ESET advierte de un cambio relevante en el fraude de identidad impulsado por la inteligencia artificial. Tecnologías como la clonación de voz, los deepfakes o la manipulación de sistemas biométricos están ampliando las posibilidades de ataque, afectando tanto a empresas como a entidades financieras y entornos físicos.
El fraude de identidad no es nuevo, pero sí lo es su capacidad para aprovechar elementos que hasta ahora se consideraban fiables, como una llamada con una voz conocida o la validación mediante reconocimiento facial. Según explica Josep Albors, director de Investigación y Concienciación de ESET España, estas tecnologías han reducido la barrera técnica y los costes, al tiempo que han incrementado el realismo de las suplantaciones, haciendo los ataques más creíbles y difíciles de detectar.

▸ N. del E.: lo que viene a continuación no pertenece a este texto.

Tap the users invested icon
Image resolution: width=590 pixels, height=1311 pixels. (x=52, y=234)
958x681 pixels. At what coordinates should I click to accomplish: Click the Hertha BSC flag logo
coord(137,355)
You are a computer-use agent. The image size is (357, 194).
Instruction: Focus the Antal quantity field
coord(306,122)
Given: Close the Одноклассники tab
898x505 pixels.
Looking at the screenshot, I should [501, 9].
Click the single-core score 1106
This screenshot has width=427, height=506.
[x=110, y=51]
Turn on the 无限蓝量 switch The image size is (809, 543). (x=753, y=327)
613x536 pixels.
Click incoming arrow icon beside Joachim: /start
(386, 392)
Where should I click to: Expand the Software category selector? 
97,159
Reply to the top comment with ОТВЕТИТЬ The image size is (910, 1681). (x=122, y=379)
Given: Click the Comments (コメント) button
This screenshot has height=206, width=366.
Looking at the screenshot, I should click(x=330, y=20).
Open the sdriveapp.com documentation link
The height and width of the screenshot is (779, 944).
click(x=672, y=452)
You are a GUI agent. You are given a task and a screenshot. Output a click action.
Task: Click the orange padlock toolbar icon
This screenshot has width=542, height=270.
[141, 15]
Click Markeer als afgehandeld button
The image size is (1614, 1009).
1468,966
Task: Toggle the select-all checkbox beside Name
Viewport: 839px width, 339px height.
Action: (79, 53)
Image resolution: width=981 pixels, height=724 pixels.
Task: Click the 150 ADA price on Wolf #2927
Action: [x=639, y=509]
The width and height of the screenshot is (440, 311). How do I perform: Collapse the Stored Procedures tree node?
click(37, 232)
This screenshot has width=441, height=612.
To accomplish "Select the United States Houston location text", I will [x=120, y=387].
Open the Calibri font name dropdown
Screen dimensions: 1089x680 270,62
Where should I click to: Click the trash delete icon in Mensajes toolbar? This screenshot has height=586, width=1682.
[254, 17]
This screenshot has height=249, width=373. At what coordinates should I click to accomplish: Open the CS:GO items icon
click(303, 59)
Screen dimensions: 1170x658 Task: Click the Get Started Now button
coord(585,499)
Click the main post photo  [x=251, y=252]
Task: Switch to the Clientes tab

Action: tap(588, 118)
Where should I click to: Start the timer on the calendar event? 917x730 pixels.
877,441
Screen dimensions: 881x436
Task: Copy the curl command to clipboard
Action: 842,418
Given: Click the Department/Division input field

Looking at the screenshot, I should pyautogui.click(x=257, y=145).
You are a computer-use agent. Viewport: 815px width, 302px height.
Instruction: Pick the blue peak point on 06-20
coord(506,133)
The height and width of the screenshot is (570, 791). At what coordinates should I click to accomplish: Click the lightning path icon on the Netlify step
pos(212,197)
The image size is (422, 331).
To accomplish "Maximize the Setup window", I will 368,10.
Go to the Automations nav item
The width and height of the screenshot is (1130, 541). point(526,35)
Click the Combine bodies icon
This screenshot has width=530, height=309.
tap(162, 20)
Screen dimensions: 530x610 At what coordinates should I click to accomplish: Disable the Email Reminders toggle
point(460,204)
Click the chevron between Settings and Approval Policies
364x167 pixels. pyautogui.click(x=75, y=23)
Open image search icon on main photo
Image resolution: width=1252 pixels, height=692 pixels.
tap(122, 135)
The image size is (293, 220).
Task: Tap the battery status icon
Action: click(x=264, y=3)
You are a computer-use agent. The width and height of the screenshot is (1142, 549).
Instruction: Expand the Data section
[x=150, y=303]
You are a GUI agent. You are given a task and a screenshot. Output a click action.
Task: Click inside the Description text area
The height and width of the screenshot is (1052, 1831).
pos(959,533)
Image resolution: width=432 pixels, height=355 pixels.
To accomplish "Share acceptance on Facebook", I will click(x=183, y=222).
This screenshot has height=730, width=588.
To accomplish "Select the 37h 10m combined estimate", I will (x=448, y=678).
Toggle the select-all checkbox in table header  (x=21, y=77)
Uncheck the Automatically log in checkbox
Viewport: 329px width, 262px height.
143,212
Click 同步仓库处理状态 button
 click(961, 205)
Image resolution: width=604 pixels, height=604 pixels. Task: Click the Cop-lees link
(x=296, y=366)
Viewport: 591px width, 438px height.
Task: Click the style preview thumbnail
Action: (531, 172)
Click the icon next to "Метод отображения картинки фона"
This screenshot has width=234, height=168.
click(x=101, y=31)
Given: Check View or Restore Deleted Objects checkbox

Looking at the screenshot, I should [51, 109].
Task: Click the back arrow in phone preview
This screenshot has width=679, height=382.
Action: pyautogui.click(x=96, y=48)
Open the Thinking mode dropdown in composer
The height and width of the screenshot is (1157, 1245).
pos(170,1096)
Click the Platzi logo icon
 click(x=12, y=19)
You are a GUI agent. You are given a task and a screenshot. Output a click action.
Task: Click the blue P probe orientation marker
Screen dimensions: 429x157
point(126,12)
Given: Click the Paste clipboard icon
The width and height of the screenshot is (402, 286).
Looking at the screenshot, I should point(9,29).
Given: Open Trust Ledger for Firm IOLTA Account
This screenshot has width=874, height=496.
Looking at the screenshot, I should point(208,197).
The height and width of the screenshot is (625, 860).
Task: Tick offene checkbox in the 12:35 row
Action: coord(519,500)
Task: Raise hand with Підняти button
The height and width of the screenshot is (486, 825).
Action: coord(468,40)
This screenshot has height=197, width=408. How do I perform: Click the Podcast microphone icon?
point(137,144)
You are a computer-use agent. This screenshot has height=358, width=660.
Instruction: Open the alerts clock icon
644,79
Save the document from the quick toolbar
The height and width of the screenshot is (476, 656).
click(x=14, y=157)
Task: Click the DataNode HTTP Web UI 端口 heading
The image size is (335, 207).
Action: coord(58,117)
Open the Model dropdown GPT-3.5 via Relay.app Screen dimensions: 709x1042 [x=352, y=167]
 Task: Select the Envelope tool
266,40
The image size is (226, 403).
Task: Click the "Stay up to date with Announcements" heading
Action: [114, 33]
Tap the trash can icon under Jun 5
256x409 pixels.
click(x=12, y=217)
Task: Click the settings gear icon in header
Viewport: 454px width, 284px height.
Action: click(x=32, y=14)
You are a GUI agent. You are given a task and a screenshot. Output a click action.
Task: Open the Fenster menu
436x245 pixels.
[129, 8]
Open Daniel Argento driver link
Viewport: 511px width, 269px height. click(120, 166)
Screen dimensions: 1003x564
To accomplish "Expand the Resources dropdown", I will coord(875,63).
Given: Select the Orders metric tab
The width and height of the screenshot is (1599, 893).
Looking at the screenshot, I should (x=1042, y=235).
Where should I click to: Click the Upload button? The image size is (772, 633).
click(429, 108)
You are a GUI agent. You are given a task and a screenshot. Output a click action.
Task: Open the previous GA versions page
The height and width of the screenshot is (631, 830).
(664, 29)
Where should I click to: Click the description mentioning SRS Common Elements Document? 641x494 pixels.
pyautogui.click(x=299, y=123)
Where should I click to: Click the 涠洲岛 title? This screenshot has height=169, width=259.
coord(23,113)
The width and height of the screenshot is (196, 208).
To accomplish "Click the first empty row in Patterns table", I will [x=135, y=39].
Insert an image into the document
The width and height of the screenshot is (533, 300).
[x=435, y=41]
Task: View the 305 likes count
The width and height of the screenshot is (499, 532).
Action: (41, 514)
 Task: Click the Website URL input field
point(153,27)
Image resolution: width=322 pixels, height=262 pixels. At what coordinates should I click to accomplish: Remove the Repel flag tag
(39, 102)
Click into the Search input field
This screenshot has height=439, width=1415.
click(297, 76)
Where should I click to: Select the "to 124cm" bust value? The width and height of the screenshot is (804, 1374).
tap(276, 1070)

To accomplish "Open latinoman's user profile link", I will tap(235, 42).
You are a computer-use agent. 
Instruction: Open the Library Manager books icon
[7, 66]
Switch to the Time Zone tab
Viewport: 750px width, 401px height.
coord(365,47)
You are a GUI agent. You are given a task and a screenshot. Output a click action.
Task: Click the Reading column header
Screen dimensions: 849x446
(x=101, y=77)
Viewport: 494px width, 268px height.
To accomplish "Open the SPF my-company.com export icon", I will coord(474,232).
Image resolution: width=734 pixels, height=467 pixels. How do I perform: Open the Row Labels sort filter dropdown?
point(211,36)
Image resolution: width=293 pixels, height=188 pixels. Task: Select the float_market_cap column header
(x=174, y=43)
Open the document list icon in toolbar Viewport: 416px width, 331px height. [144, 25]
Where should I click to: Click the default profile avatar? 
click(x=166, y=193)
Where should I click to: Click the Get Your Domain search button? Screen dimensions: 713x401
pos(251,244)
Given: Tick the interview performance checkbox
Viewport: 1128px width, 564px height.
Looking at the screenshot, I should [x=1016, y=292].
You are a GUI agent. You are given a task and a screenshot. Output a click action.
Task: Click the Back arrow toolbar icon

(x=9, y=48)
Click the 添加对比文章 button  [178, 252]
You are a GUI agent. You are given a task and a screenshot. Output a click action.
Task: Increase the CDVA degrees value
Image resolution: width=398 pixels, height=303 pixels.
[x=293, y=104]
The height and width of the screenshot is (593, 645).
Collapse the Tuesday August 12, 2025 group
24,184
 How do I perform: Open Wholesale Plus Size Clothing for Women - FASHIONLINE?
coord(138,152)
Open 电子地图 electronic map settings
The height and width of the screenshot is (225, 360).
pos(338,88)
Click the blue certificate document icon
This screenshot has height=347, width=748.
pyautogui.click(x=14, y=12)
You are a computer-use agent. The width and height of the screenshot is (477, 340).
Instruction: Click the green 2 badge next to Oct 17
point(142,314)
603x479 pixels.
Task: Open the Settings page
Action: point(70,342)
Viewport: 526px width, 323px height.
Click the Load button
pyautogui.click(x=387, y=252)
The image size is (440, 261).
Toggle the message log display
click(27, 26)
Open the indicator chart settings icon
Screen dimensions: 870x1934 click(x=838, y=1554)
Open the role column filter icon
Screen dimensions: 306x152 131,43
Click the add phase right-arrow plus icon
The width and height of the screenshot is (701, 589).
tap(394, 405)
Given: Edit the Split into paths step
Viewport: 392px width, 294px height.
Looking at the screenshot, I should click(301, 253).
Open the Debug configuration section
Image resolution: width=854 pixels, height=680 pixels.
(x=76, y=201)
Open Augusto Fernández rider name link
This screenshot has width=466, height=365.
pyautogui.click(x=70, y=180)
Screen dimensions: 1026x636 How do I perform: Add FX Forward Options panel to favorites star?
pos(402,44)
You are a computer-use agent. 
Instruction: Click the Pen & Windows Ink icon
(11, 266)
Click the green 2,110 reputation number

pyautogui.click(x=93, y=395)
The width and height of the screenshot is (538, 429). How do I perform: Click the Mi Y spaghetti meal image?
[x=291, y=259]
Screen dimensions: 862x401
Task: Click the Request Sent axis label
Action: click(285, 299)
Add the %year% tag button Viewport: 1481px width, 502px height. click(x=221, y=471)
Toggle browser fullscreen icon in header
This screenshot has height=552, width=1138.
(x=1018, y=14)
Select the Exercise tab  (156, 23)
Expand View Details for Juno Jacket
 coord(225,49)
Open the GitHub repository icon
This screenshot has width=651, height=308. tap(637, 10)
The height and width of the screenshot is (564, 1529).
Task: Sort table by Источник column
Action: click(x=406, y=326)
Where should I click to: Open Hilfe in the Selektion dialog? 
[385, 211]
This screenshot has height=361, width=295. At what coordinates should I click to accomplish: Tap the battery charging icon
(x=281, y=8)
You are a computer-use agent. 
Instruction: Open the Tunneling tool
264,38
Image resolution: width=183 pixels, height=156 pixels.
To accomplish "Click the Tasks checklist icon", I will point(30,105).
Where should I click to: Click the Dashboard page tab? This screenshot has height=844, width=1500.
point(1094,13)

En el ámbito corporativo, la clonación de voz introduce un riesgo añadido al combinar tecnología y factores humanos. Una petición urgente atribuida a un directivo o proveedor puede desencadenar decisiones rápidas. Con una simple muestra de audio —extraída de entrevistas, eventos o redes sociales— ya es posible generar voces sintéticas convincentes y utilizarlas en fraudes como transferencias, cambios de cuentas o reseteos de credenciales.
A esto se suma la evolución de la ingeniería social. Las herramientas actuales permiten introducir pausas, muletillas o ruido de fondo, reforzando la credibilidad de los ataques.
El reconocimiento facial también plantea dudas. Aunque se ha consolidado como mecanismo de validación, algunas pruebas muestran limitaciones en escenarios adversariales. Experimentos realizados por expertos de ESET han logrado crear identidades sintéticas aceptadas por sistemas de verificación o evitar la identificación en entornos de videovigilancia mediante técnicas de sustitución de rostro en tiempo real.
Impacto en grandes y pequeños
El impacto no se limita a grandes empresas. En España, el INCIBE ya ha alertado sobre fraudes dirigidos a pymes y la Policía Nacional ha detectado un aumento de estafas basadas en suplantación de identidad, como el fraude del CEO.
Ante este escenario, ESET recomienda reforzar la respuesta en tres ámbitos: formación adaptada a estas nuevas amenazas, procesos internos con verificaciones adicionales para operaciones sensibles y tecnologías capaces de detectar voz sintética y validar sistemas biométricos en condiciones reales.
En conjunto, la identidad deja de ser un elemento fiable por defecto y pasa a convertirse en un nuevo frente dentro de la superficie de ataque que deben gestionar las organizaciones.